YOUR INSTRUCTIONS:
Wherever the line that contains "Where should I" falls, repeat it and the lines after it exactly until the records end, without any pictures.

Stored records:
========================================================================

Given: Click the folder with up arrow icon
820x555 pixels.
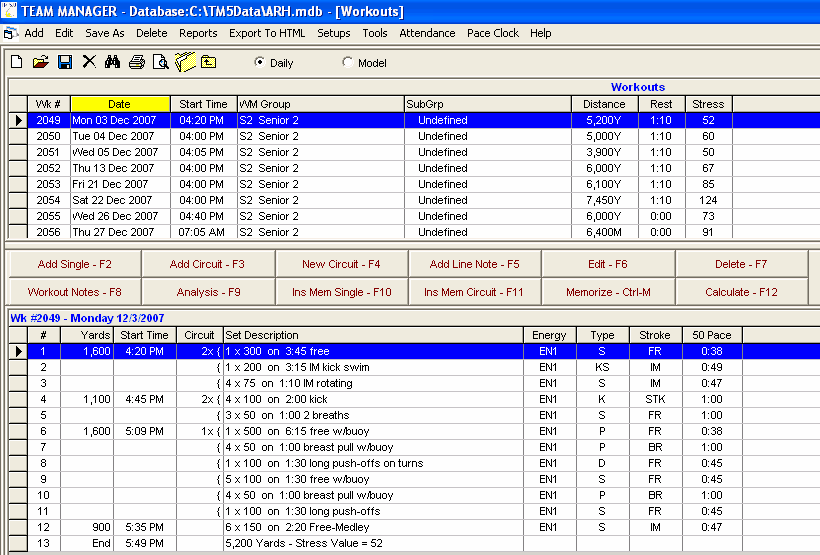Looking at the screenshot, I should (x=208, y=62).
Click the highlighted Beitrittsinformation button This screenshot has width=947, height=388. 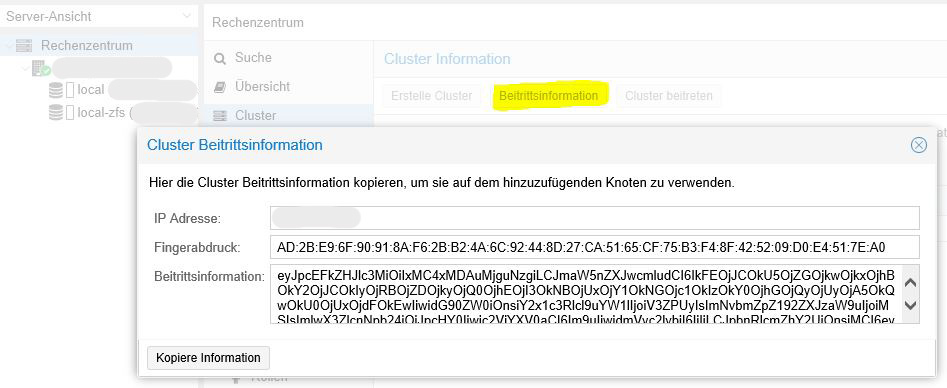pos(548,96)
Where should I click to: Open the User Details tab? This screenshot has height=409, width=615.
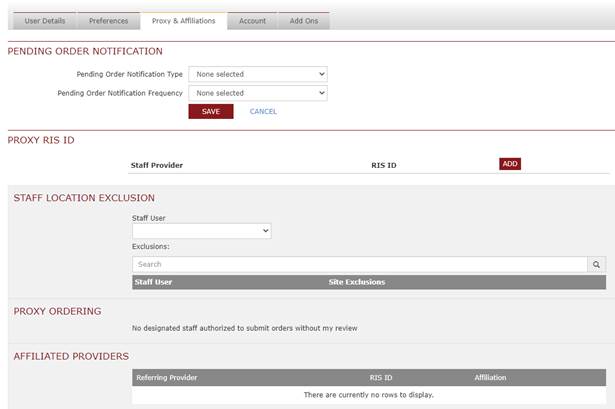(44, 21)
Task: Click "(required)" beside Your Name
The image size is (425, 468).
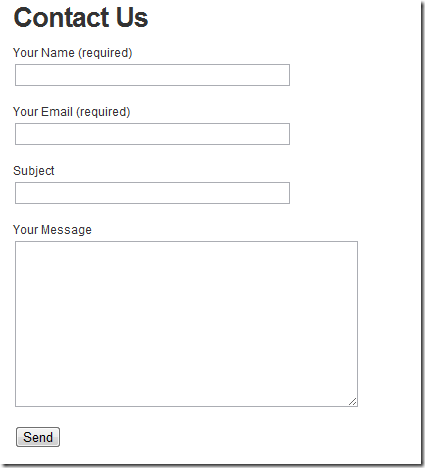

========================================================================

ANSWER TO THE EXERCISE:
Where should I click to: Open the User Details tab? This screenshot has height=409, width=615.
(44, 21)
Task: Click "(required)" beside Your Name
The image size is (425, 468).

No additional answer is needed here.